→ **Given text**:
-=-=-=-=-

Earlier, I asked whether integer addition was faster than bitwise exclusive or. My tests showed no difference, and nobody contradicted me.

However, everyone knows that multiplication is slower than addition? Right? In cryptography, there are many papers on how to trade multiplications for additions, to speed up software.

So? Can you predict which piece of code runs faster?

**scalar product (N multiplications):**

for(int k =0; k < N ; ++k)

answer += vector1[k] * vector2[k];

**scalar product two-by-two (N multiplications):**

` for(int k =0; k < N ; k+=2)`

answer += vector1[k] * vector2[k]

+vector1[k+1] * vector2[k+1];

**non-standard scalar product (N/2 multiplications):**

for(int k =0; k < N ; k+=2)

answer += ( vector1[k] + vector2[k] )

* ( vector1[k+1] + vector2[k+1] );

**just additions (no multiplication):**

for(int k =0; k < N ; ++k)

-=-=-=-=-

→ **Dataset**:
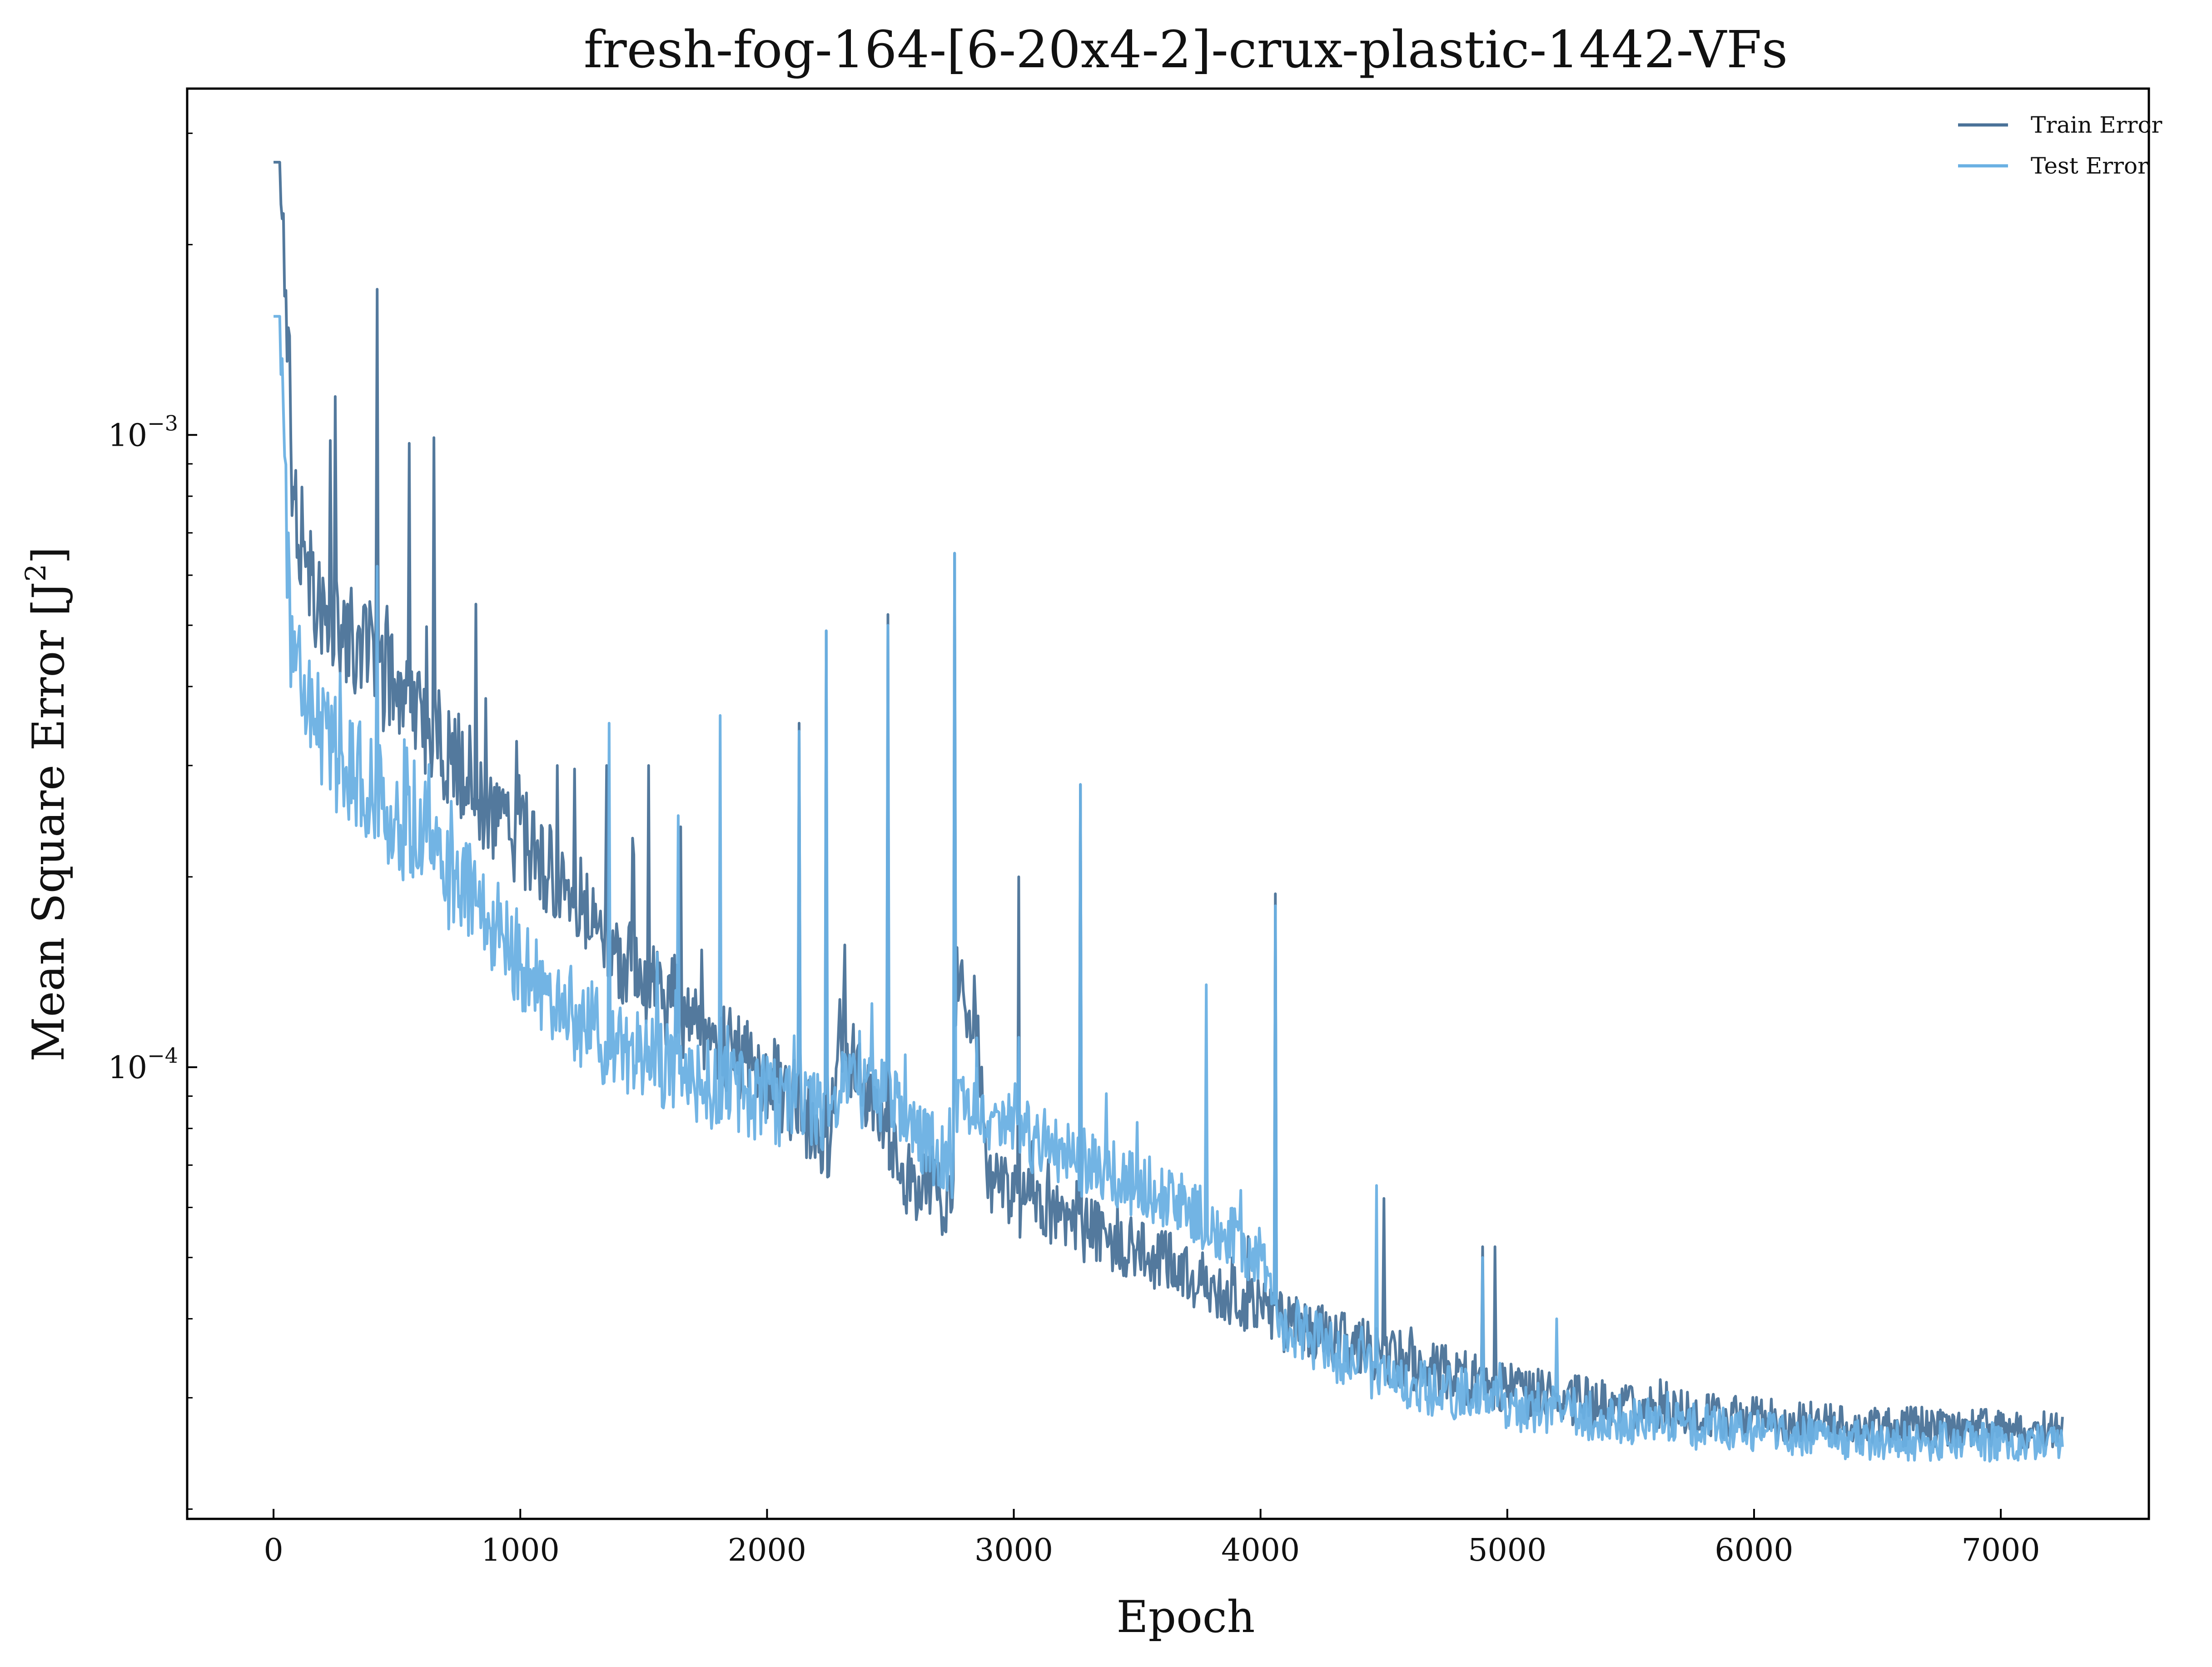 This screenshot has width=2212, height=1667. Describe the element at coordinates (48, 821) in the screenshot. I see `y-axis-label-main: Mean Square Error [J` at that location.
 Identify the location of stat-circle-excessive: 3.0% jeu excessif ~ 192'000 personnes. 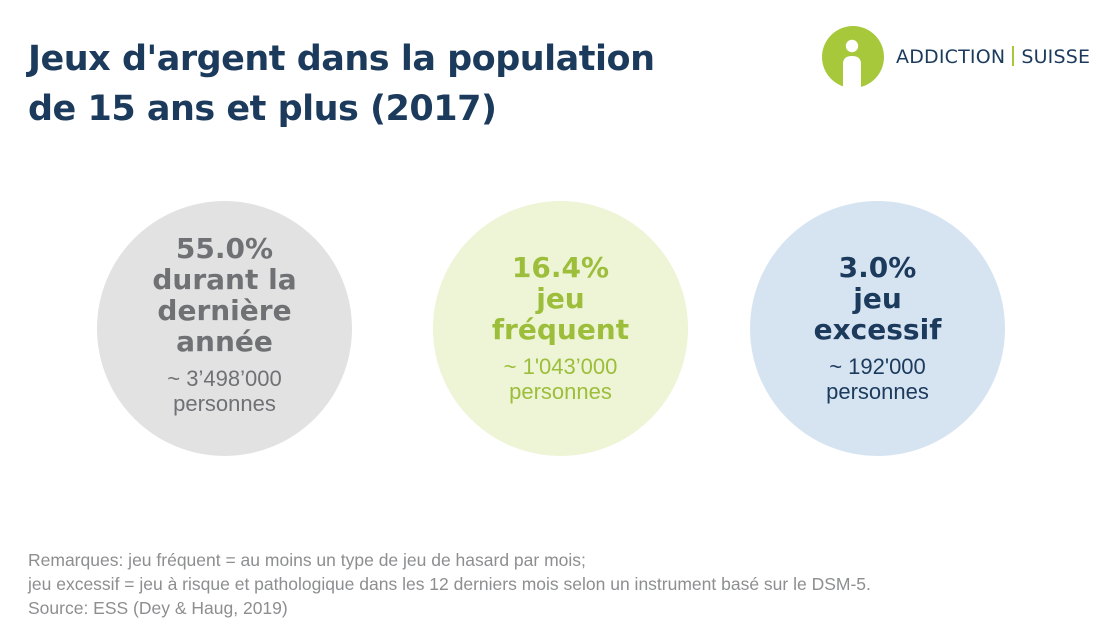
(878, 328).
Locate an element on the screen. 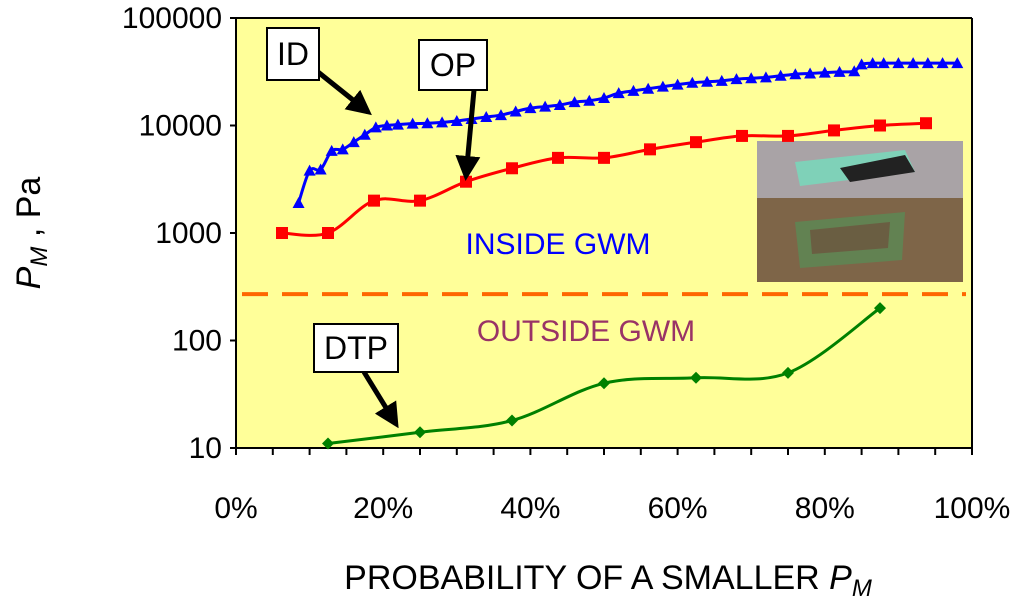 The width and height of the screenshot is (1024, 599). x-tick-label: 60% is located at coordinates (678, 508).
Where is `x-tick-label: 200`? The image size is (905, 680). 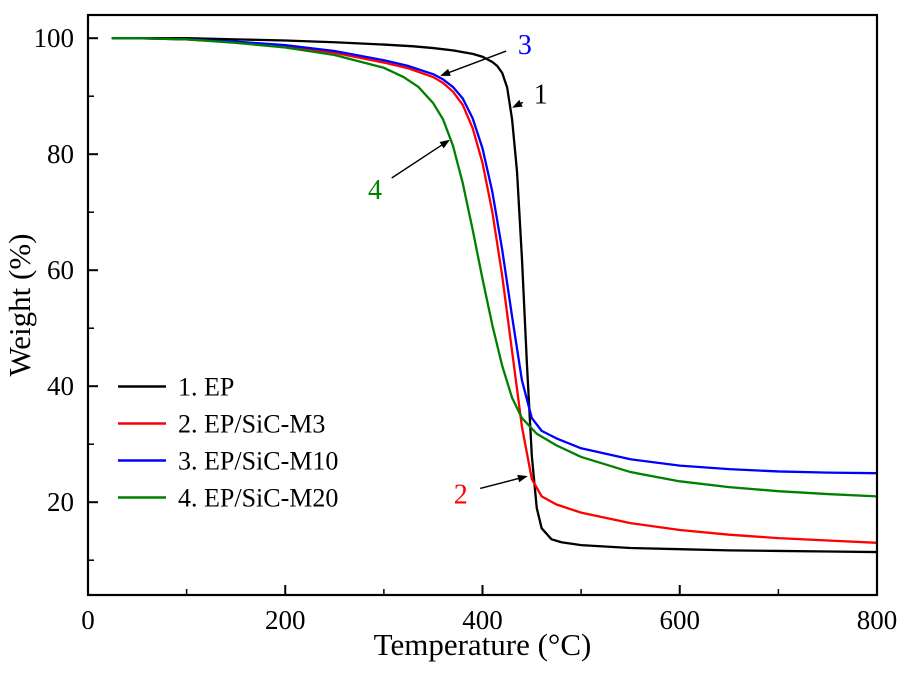 x-tick-label: 200 is located at coordinates (286, 620).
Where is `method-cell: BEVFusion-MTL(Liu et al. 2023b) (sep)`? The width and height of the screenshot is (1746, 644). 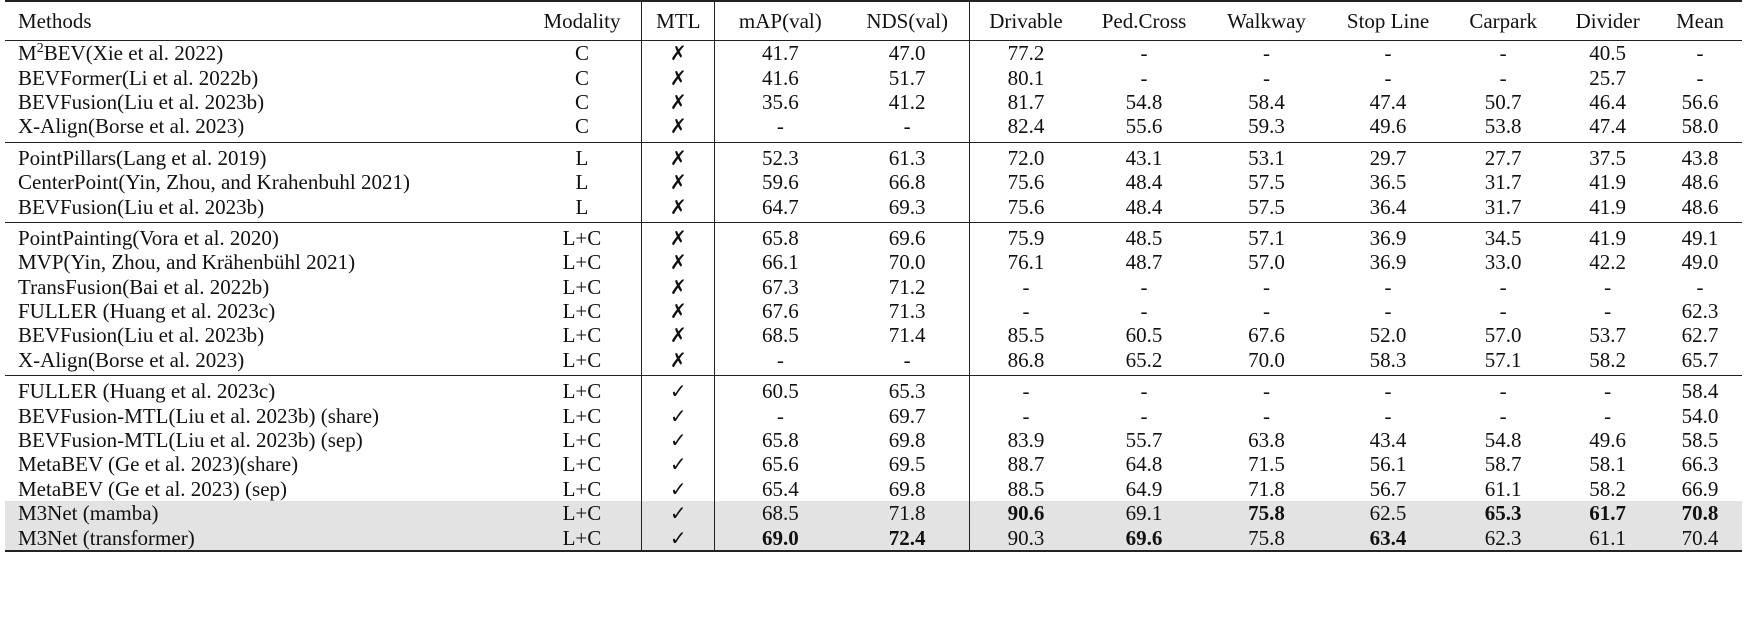
method-cell: BEVFusion-MTL(Liu et al. 2023b) (sep) is located at coordinates (190, 440).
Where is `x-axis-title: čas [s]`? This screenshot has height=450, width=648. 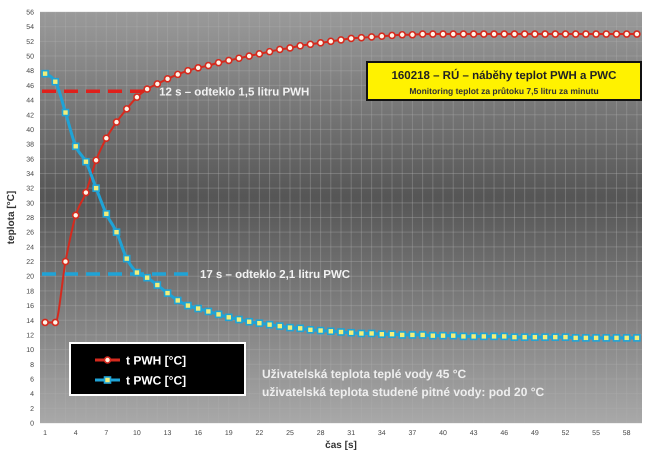
x-axis-title: čas [s] is located at coordinates (341, 445).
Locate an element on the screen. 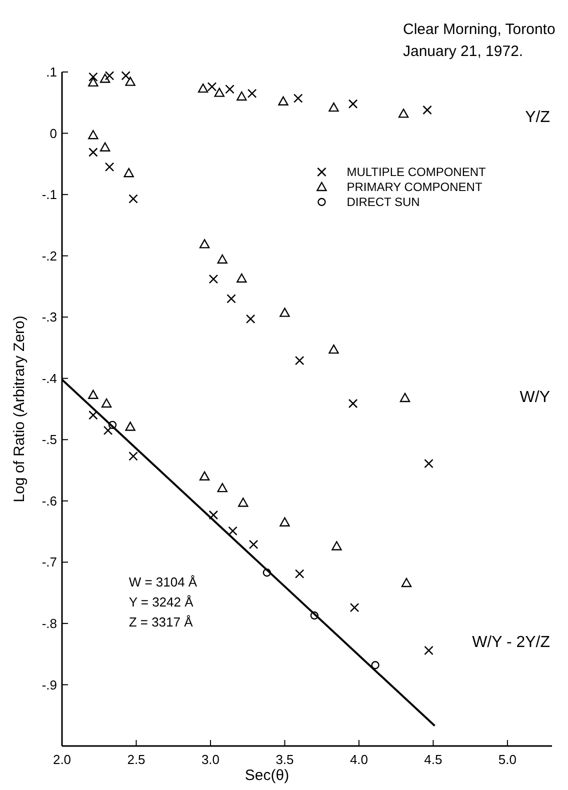 Image resolution: width=568 pixels, height=790 pixels. y-tick-label: -.9 is located at coordinates (50, 684).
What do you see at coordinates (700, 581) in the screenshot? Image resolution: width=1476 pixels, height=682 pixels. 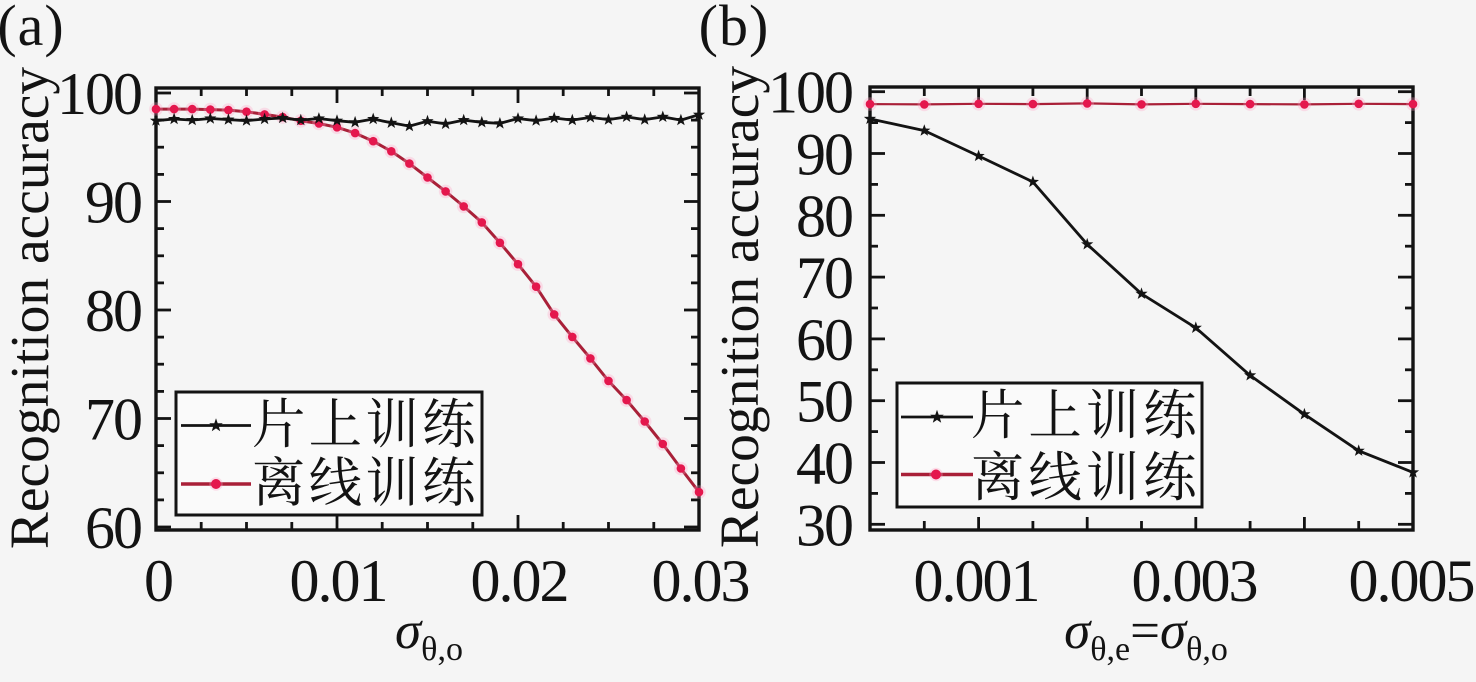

-=-=-=-=-

→ **Directions**:
1. Retype the stretch of the entries from their first line through the line containing "(878, 328).", and leave the pictures out of your answer.
2. Extend the text on whether multiplication is slower than addition, picking up right after its last line.

→ **Expected results**:
1.
 This screenshot has width=2212, height=1667. Describe the element at coordinates (48, 821) in the screenshot. I see `y-axis-label-main: Mean Square Error [J` at that location.
 Identify the location of stat-circle-excessive: 3.0% jeu excessif ~ 192'000 personnes. 
(878, 328).

2.
answer += vector1[k] + vector2[k];

**Answer:** Merely reducing the number of multiplications has no benefit, in these tests. Hence, simple computational cost models (such as counting the number of multiplications) may not hold on modern superscalar processors.

My results using GNU GCC 4.2.1 on both a desktop and a laptop:

algorithm | Intel Core i7 | Intel Core 2 Duo |
---|---|---|

scalar product | 0.30 | 0.39 |

scalar product (2×2) | 0.25 | 0.39 |

fewer multiplications | 0.25 | 0.39 |

just additions | 0.16 | 0.23 |

Times are in seconds. The source code is available without pointer arithmetics. The same test with pointer arithmetics gives faster results, but the same conclusion. I tried a similar experiment in Java. It confirms my result.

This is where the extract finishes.